The MLSC will provide the partnership with a $1 million challenge grant with the goal of delivering a field-robust product for test use in six months. The grant establishes a target for the partnership to raise an additional $4.5 million, and Diagnostics For All is in detailed discussions with several parties for this amount. Mr. Lovell Smith further noted that he is seeking additional funding in order to take the device through to final manufacturing and clinical trials.
Most molecular diagnostic technology requires instrumentation and laboratory procedures, whereas Diagnostics for All’s device will incorporate the biological, mechanical and electronic aspects of a molecular diagnostic into a single disposable device. The device will accept a single finger-stick of blood and provide a clear “yes/no” response in 45 minutes.
The partnership effectively accelerates the program. By teaming with some of the best companies and institutions in the world, in their respective fields, Diagnostics For All expects to be able to bring this device to the field within a six-month period.
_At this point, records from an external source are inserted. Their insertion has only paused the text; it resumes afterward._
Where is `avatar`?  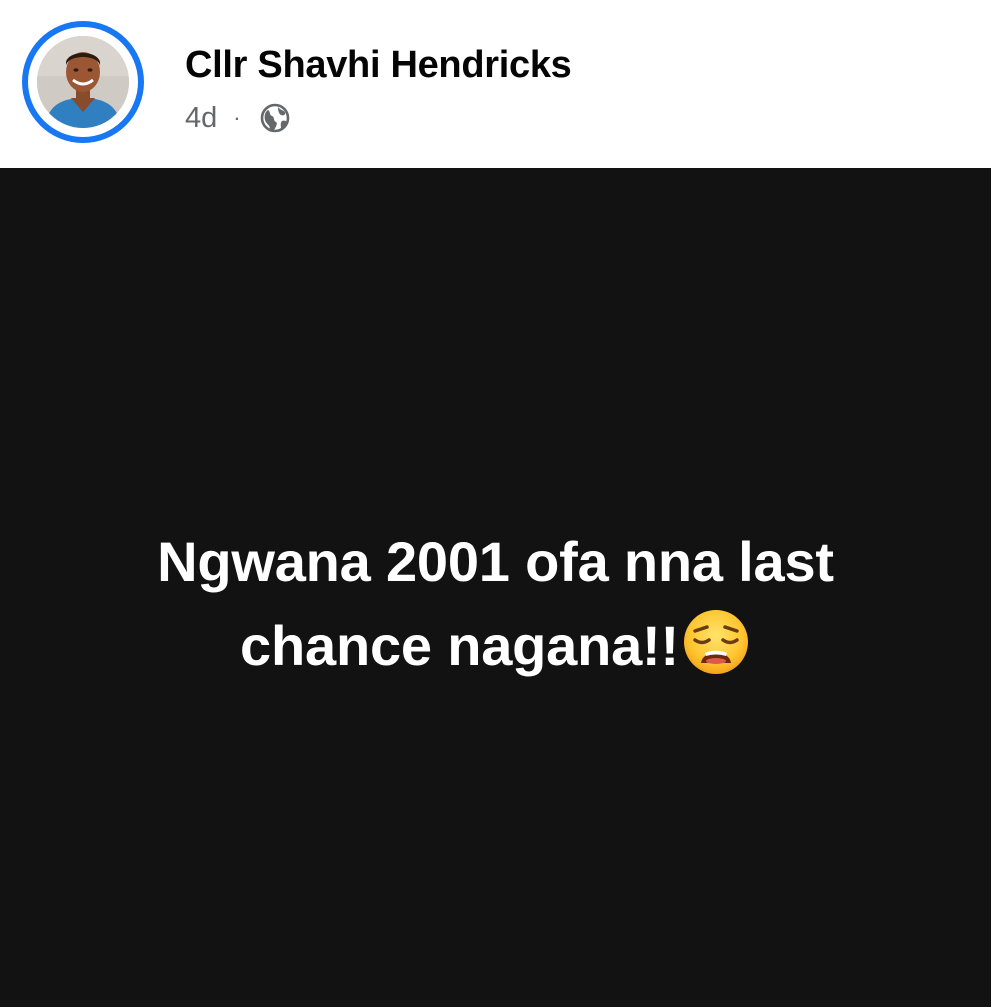 avatar is located at coordinates (83, 82).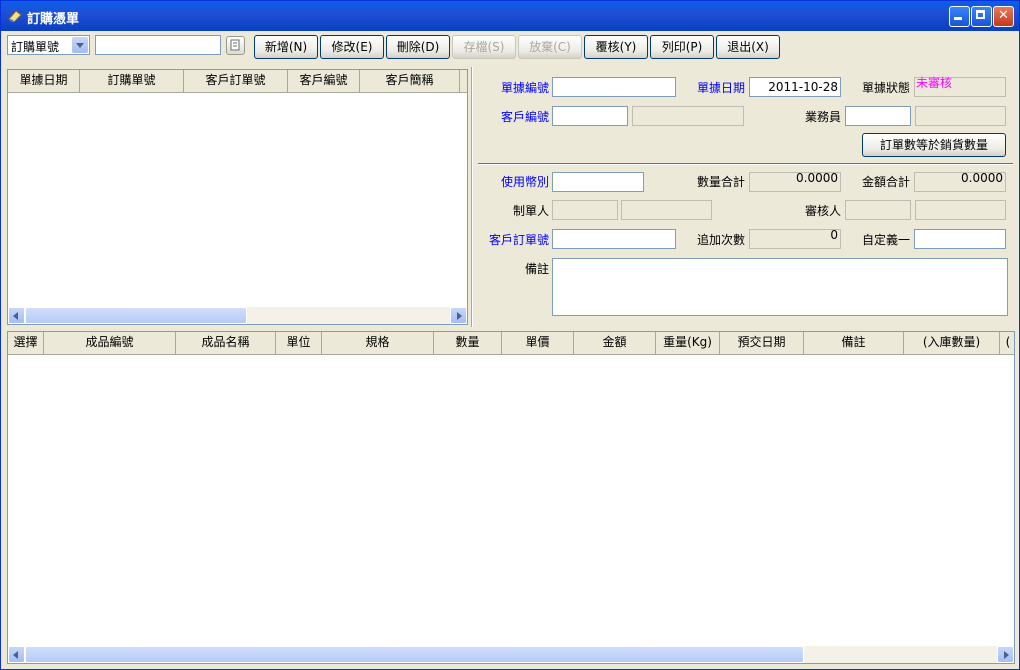  I want to click on search-field-value: 訂購單號, so click(36, 47). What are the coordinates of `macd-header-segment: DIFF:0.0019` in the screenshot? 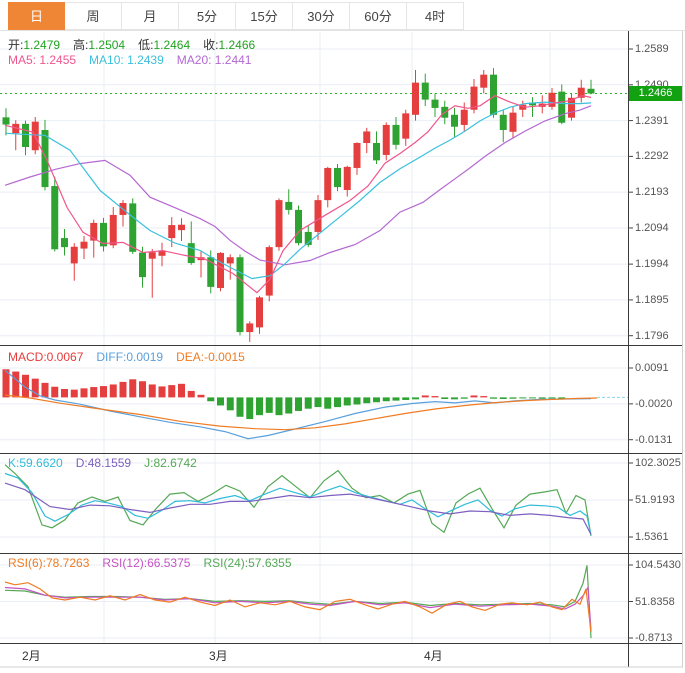 It's located at (130, 357).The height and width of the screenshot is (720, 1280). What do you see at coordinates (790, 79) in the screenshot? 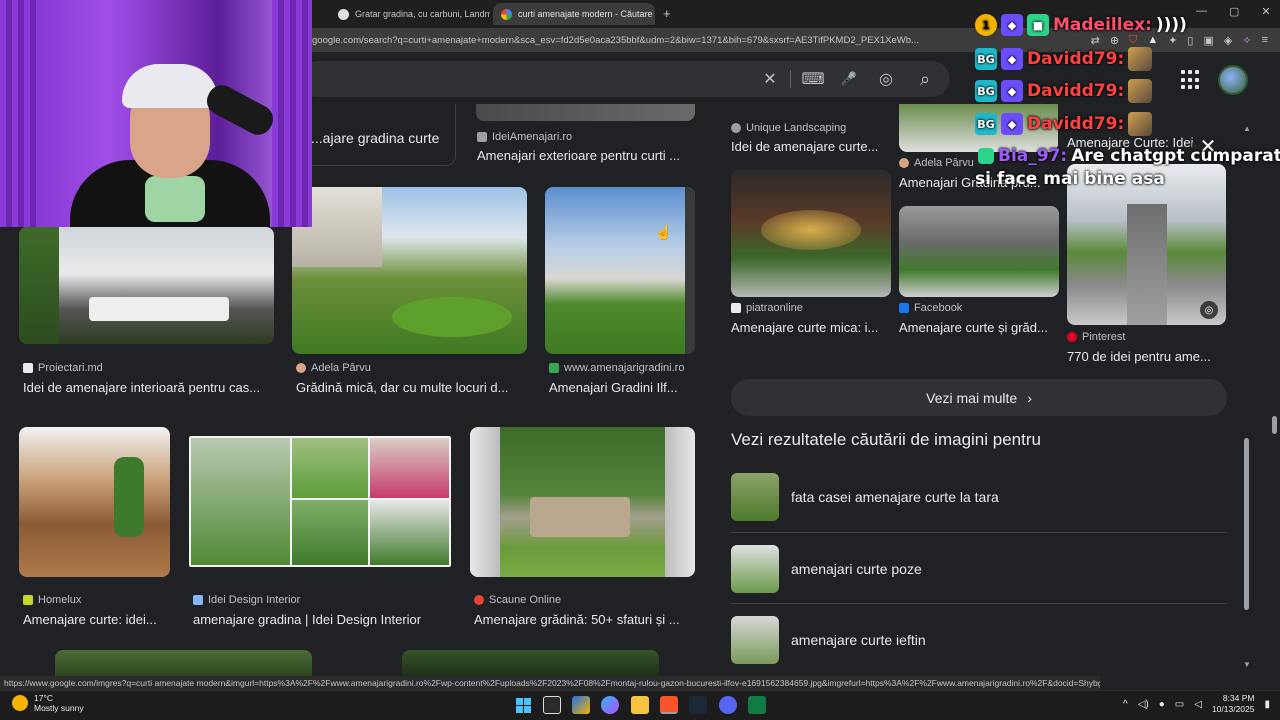
I see `search-divider` at bounding box center [790, 79].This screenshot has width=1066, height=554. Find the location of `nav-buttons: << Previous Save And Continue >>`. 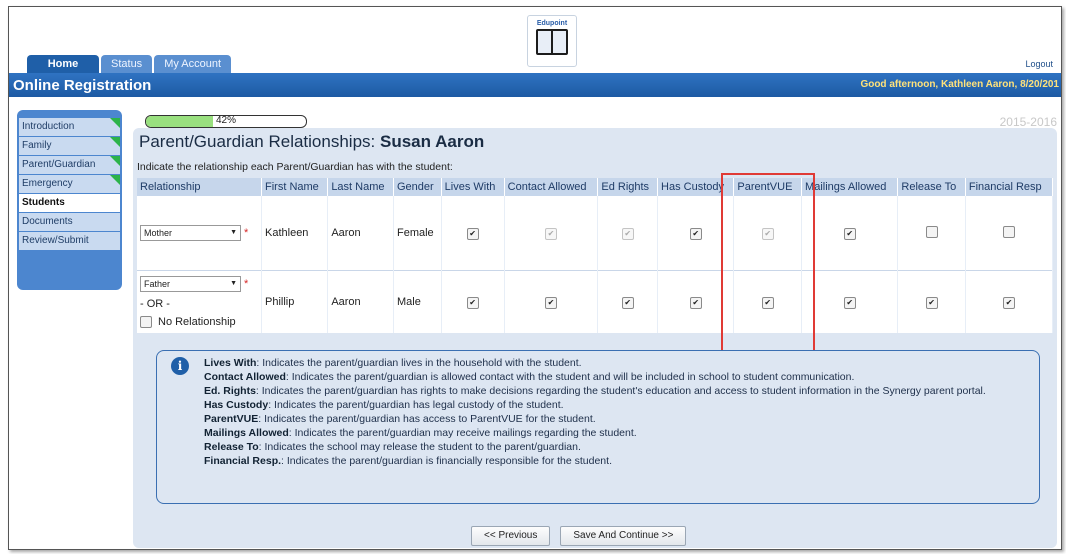

nav-buttons: << Previous Save And Continue >> is located at coordinates (579, 536).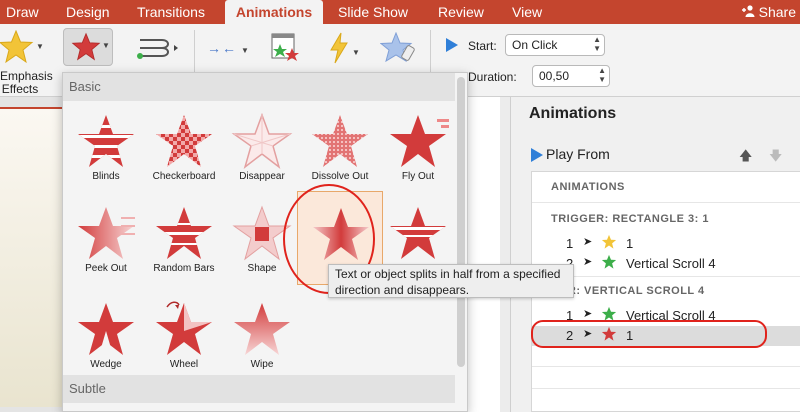  What do you see at coordinates (285, 47) in the screenshot?
I see `animation-pane-icon` at bounding box center [285, 47].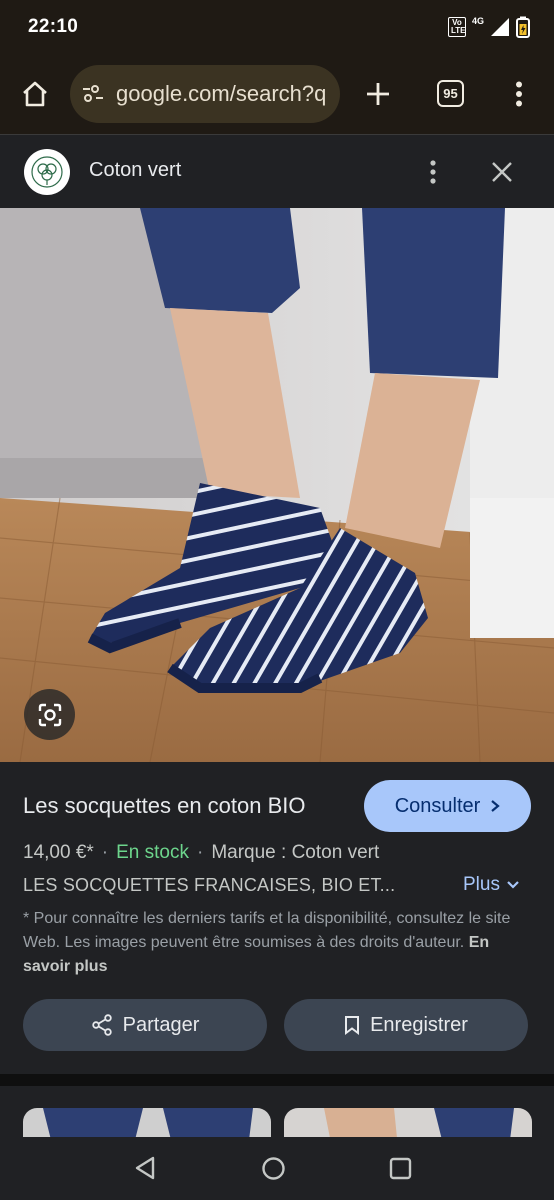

“Rapid testing at the point of care will make a HUGE difference for the triage process in West Africa, and may well save hundreds of lives in the first month it is available!” said Dr. Sacra. “In many facilities, where lab testing for Ebola is not available, it requires burdensome specimen transport and diagnostic results are often delayed, sometimes over 24 hours, which this rapid diagnostic technology would avoid.”